What the exercise asks :: Once you reach the line with "Task: Visit the www.tushar-mehta.com link", transcribe it and every line after it to the end of the records, exactly, but not the pictures.

Stored data ::
--- START ---

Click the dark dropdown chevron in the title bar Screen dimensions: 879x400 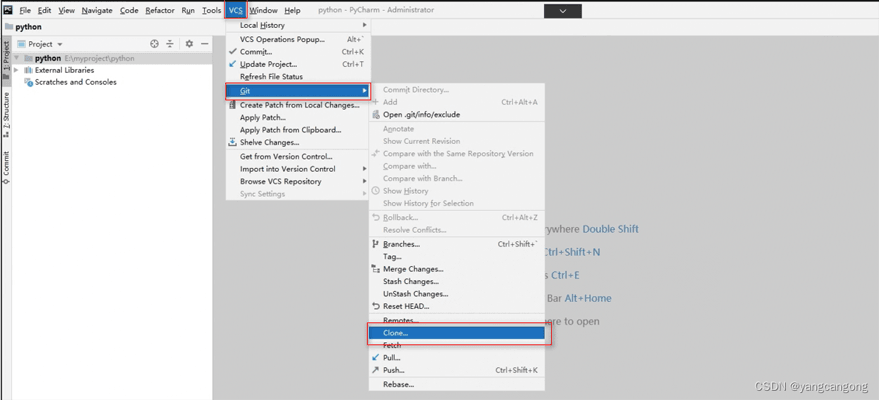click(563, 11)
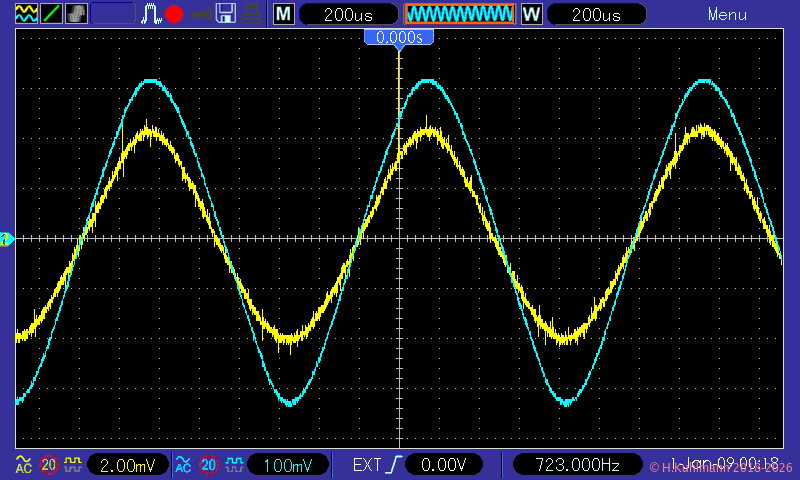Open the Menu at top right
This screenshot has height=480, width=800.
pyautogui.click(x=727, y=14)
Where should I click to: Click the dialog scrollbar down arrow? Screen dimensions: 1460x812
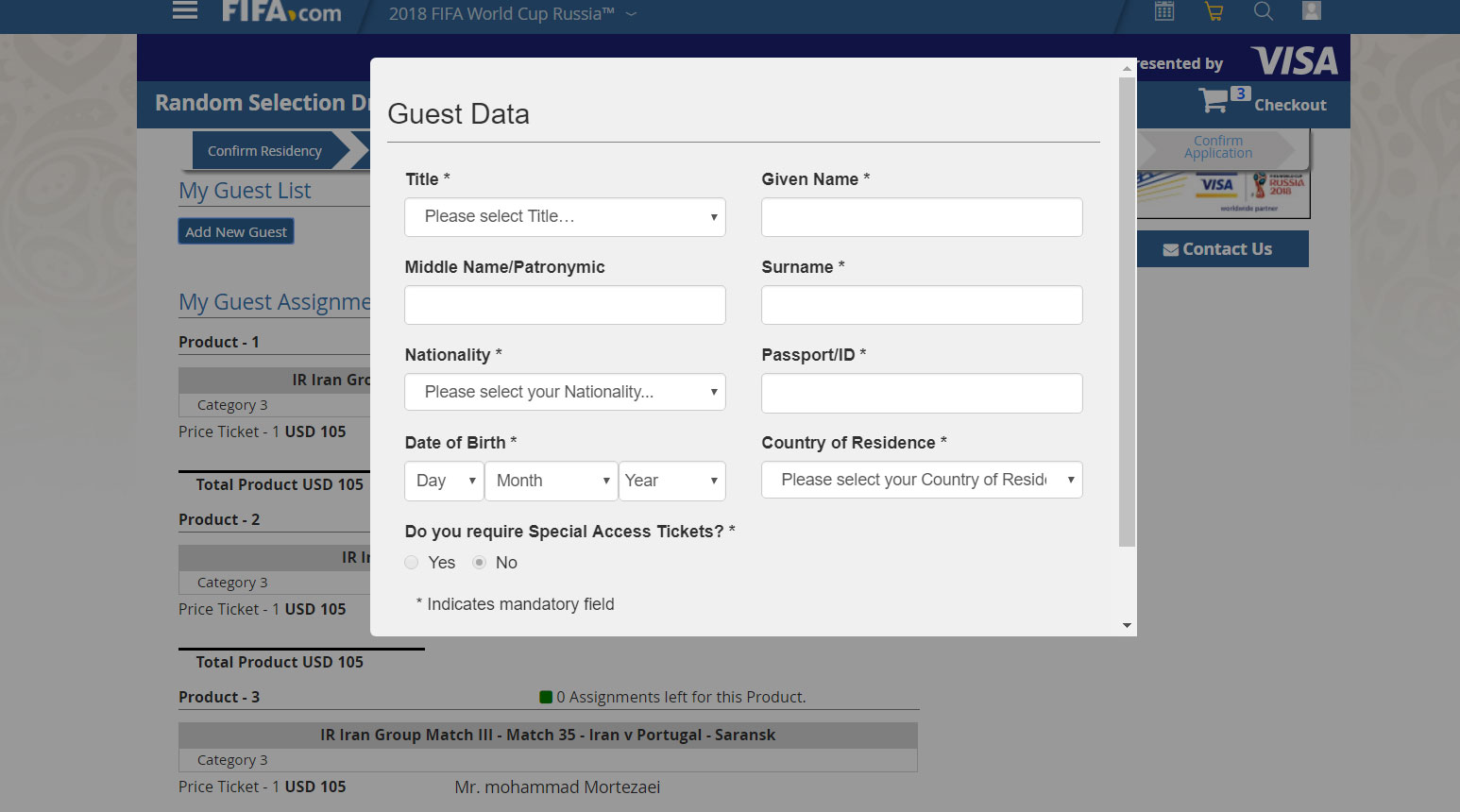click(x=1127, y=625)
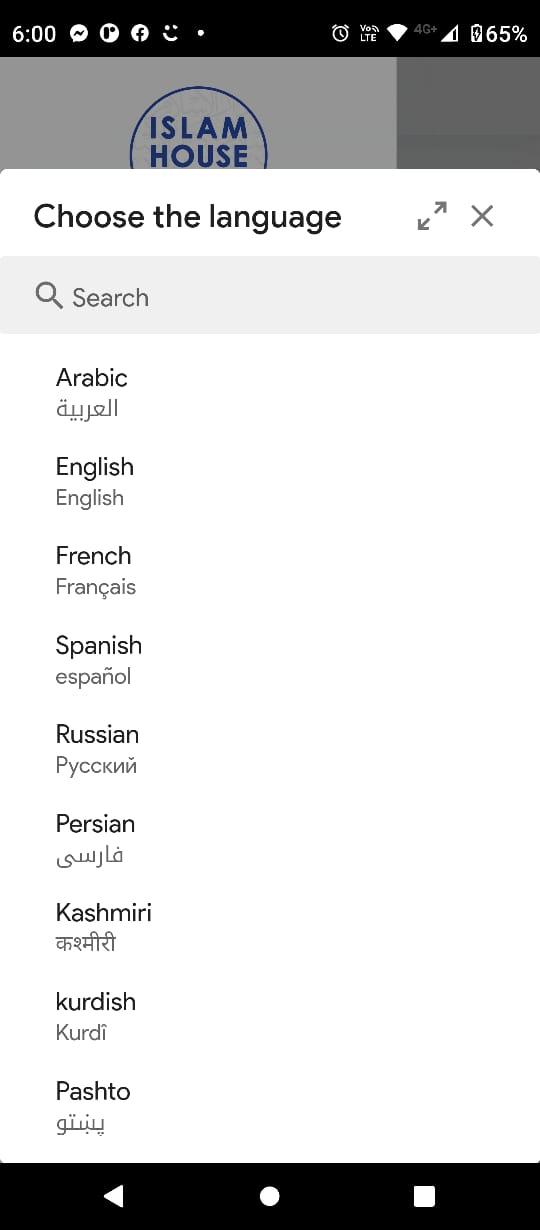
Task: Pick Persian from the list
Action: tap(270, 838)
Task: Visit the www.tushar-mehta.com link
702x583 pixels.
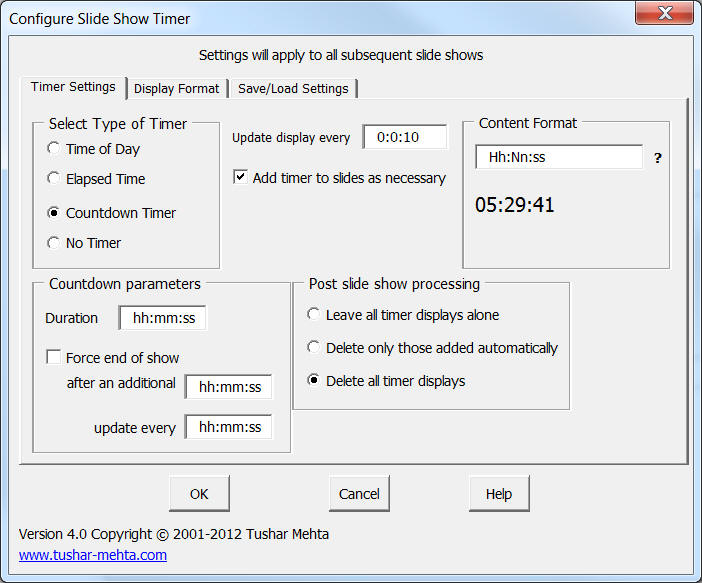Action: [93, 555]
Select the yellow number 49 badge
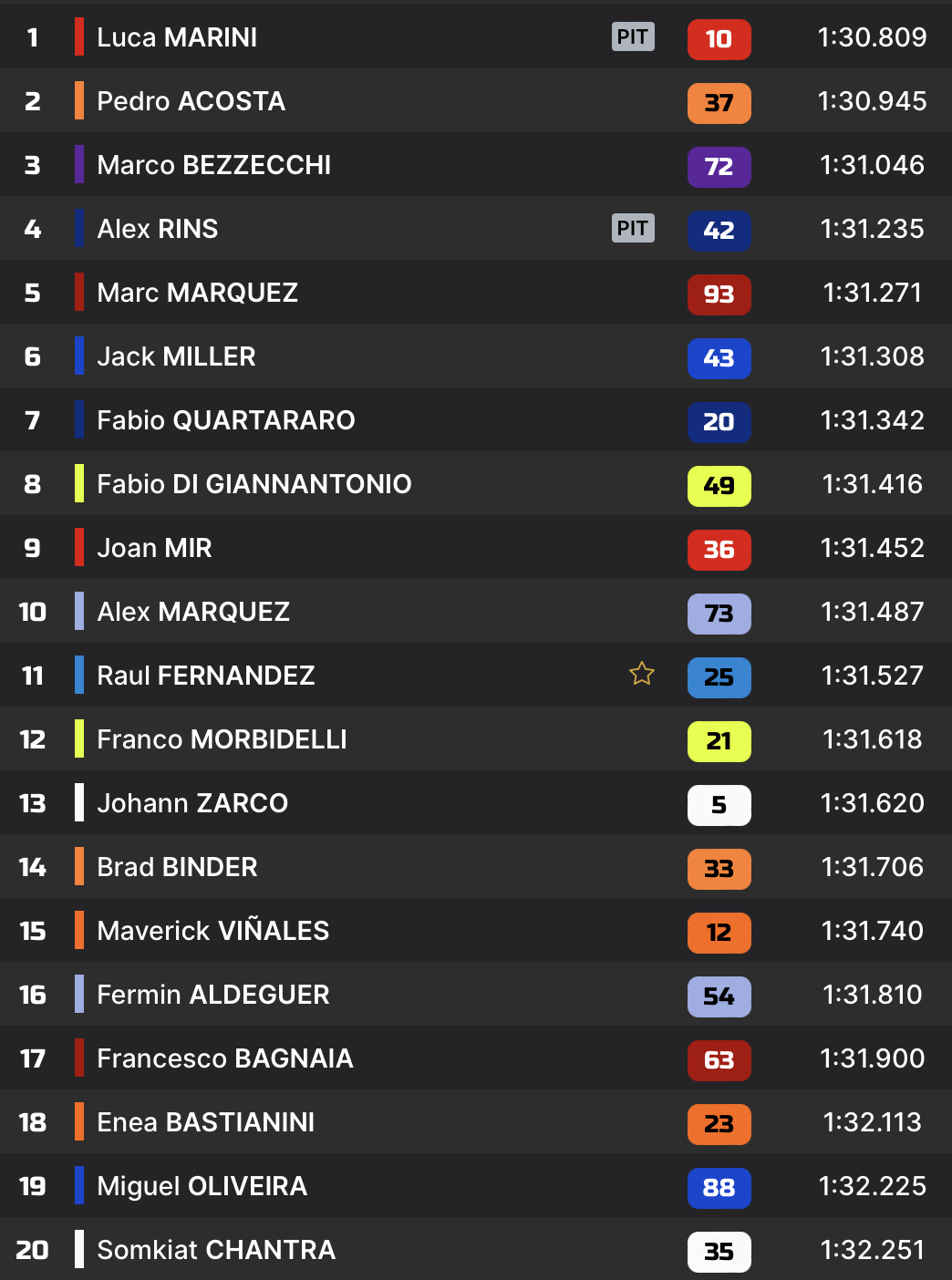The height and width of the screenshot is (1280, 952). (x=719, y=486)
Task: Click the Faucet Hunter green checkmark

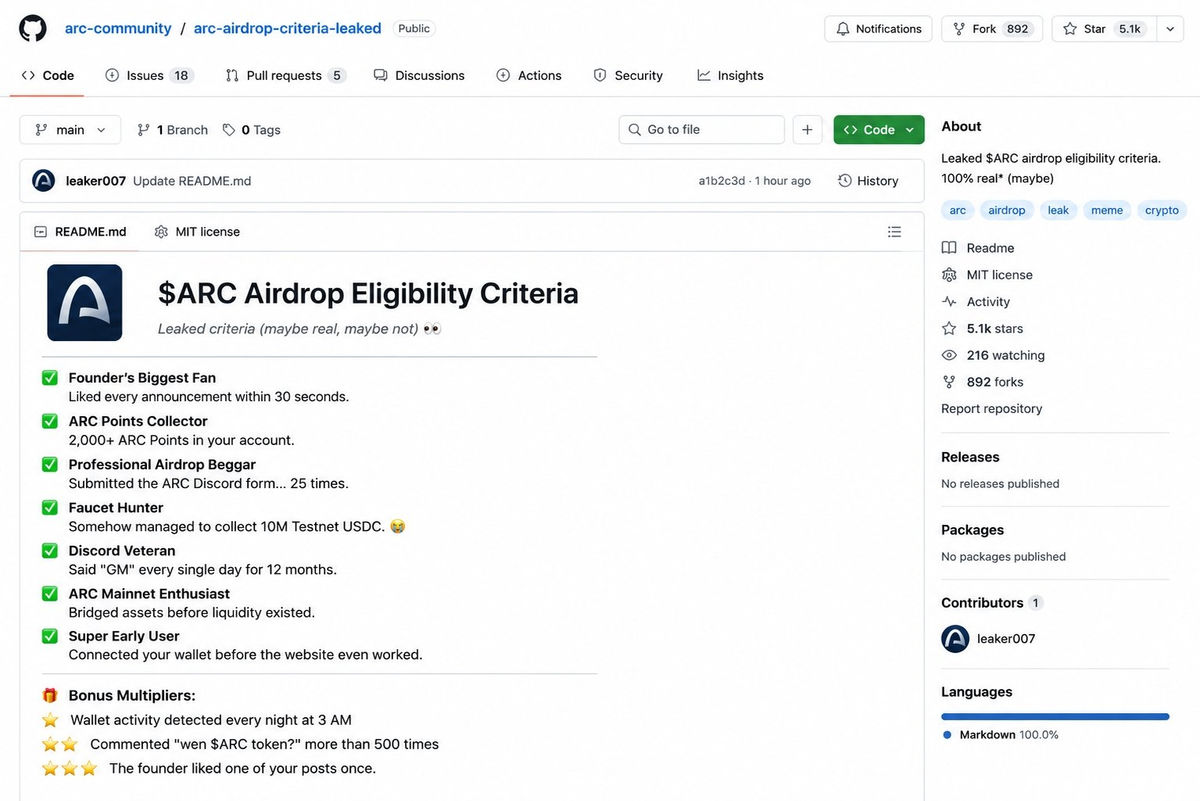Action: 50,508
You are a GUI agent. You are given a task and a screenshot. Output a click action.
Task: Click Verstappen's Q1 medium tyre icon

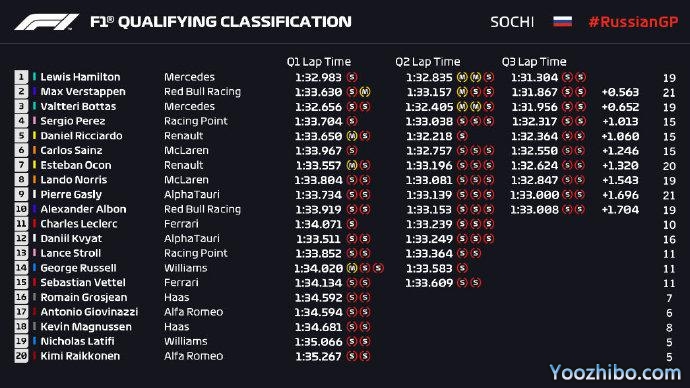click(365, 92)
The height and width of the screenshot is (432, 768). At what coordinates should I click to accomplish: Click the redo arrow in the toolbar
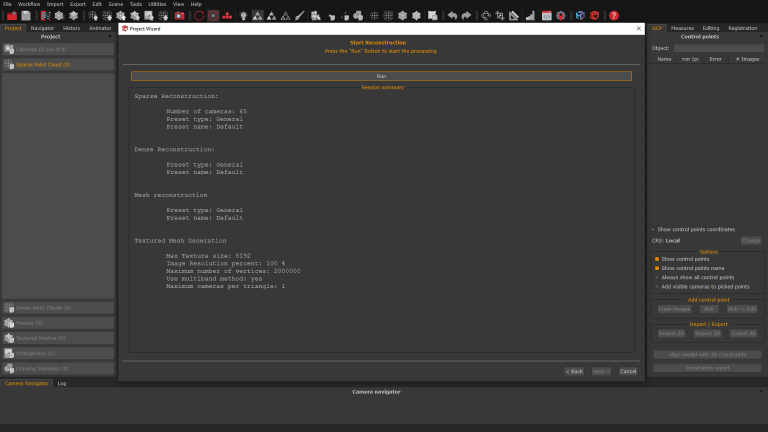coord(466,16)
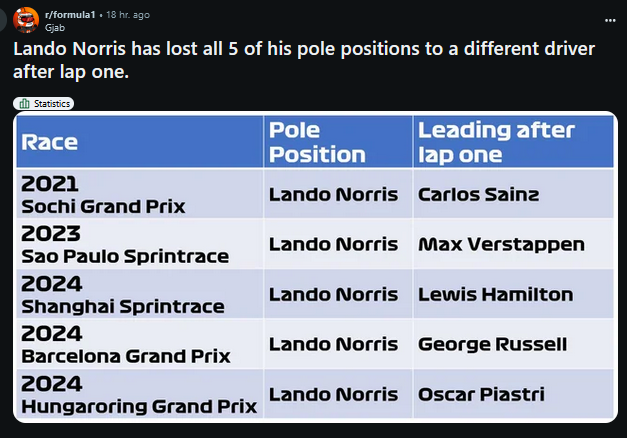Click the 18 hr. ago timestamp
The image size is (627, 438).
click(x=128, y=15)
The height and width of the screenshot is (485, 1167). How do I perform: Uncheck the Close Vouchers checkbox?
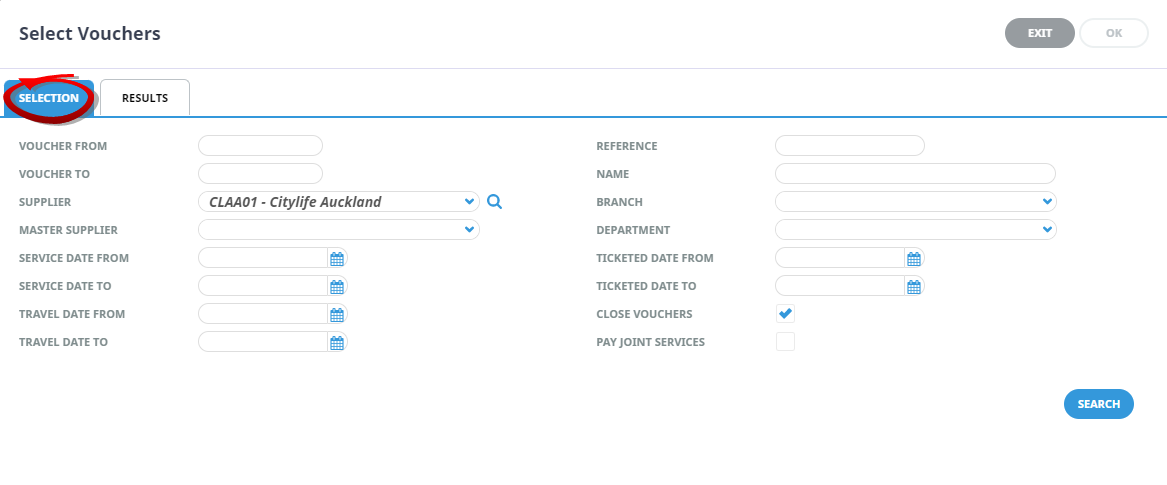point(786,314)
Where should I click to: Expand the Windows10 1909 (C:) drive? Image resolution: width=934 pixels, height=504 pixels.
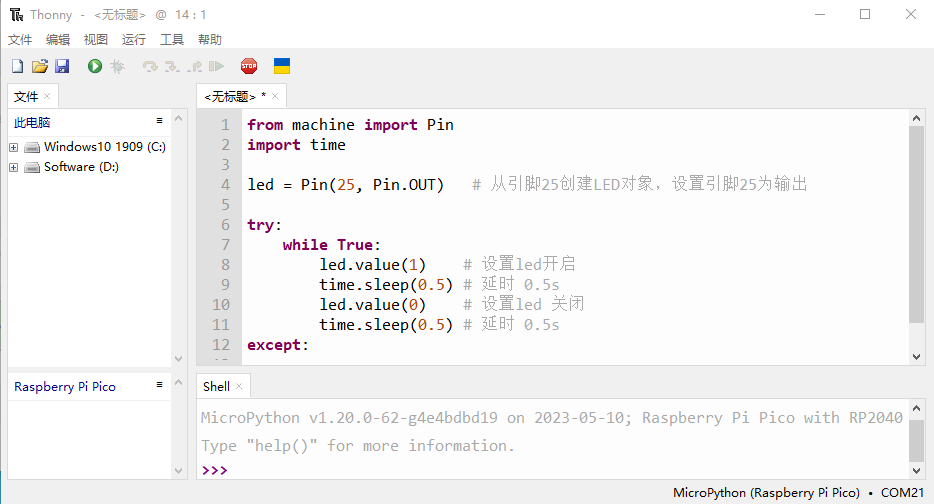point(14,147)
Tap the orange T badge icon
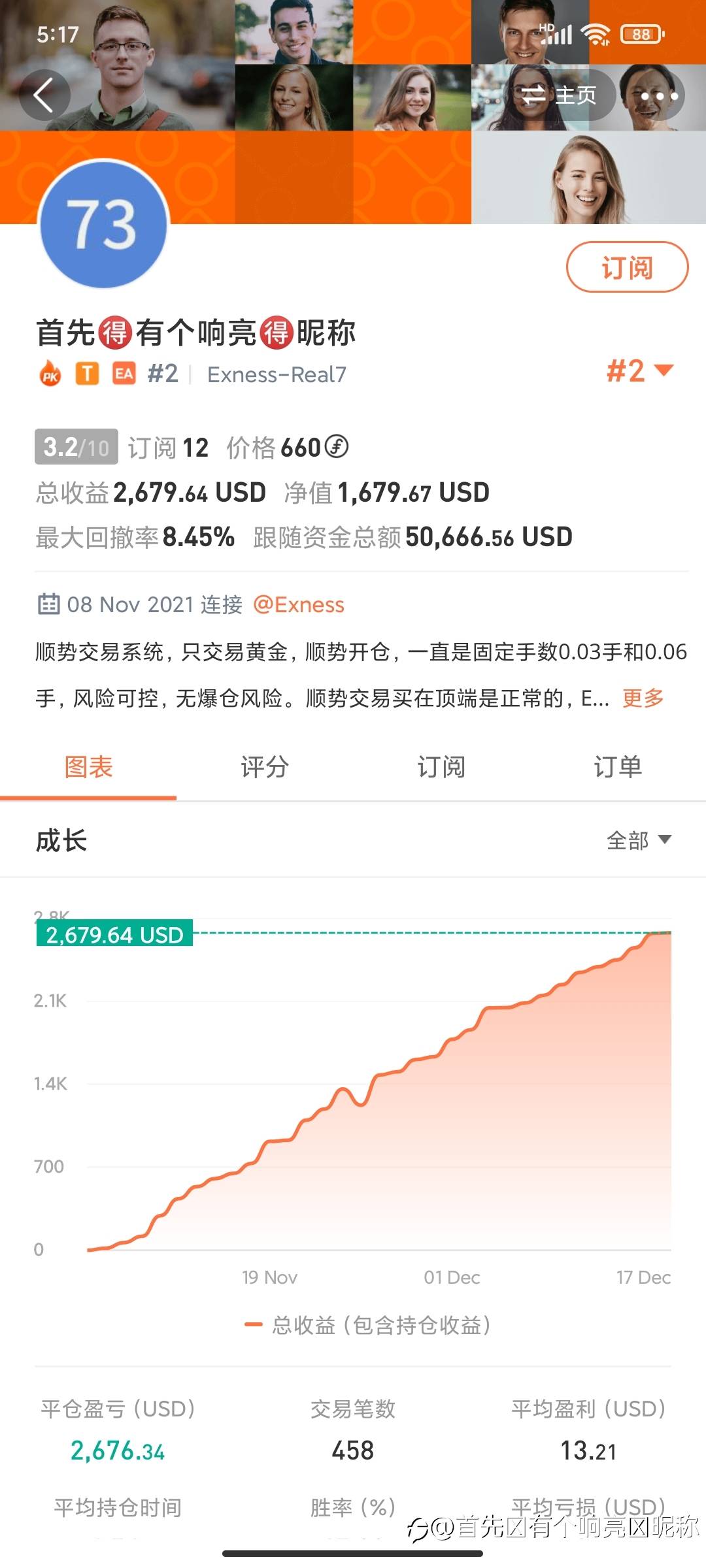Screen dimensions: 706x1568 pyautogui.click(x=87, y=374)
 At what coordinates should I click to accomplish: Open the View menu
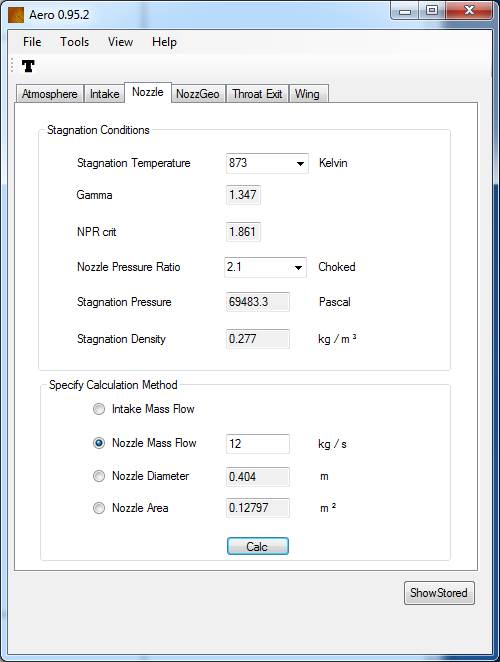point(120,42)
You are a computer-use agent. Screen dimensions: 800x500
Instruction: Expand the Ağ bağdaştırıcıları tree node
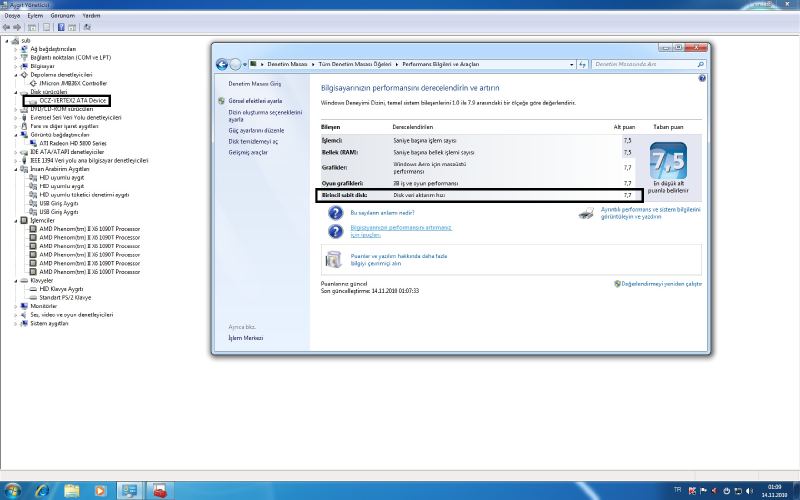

--- END ---

Solution to this problem ::
Task: Visit the www.tushar-mehta.com link
702x583 pixels.
Action: [93, 555]
Select the yellow number 49 badge
The height and width of the screenshot is (1280, 952). (x=719, y=486)
Task: Click the Faucet Hunter green checkmark

Action: 50,508
You are a GUI agent. You are given a task and a screenshot. Output a click action.
Task: Click Verstappen's Q1 medium tyre icon

click(365, 92)
The height and width of the screenshot is (432, 768). At what coordinates should I click to accomplish: Click the redo arrow in the toolbar
coord(466,16)
Click the 18 hr. ago timestamp
The image size is (627, 438).
click(x=128, y=15)
The height and width of the screenshot is (485, 1167). How do I perform: Uncheck the Close Vouchers checkbox?
point(786,314)
Where should I click to: Expand the Windows10 1909 (C:) drive? Image resolution: width=934 pixels, height=504 pixels.
point(14,147)
Tap the orange T badge icon
Screen dimensions: 706x1568 pyautogui.click(x=87, y=374)
 At what coordinates should I click to accomplish: Open the View menu
point(120,42)
You are a computer-use agent. Screen dimensions: 800x500
Instruction: Expand the Ağ bağdaştırıcıları tree node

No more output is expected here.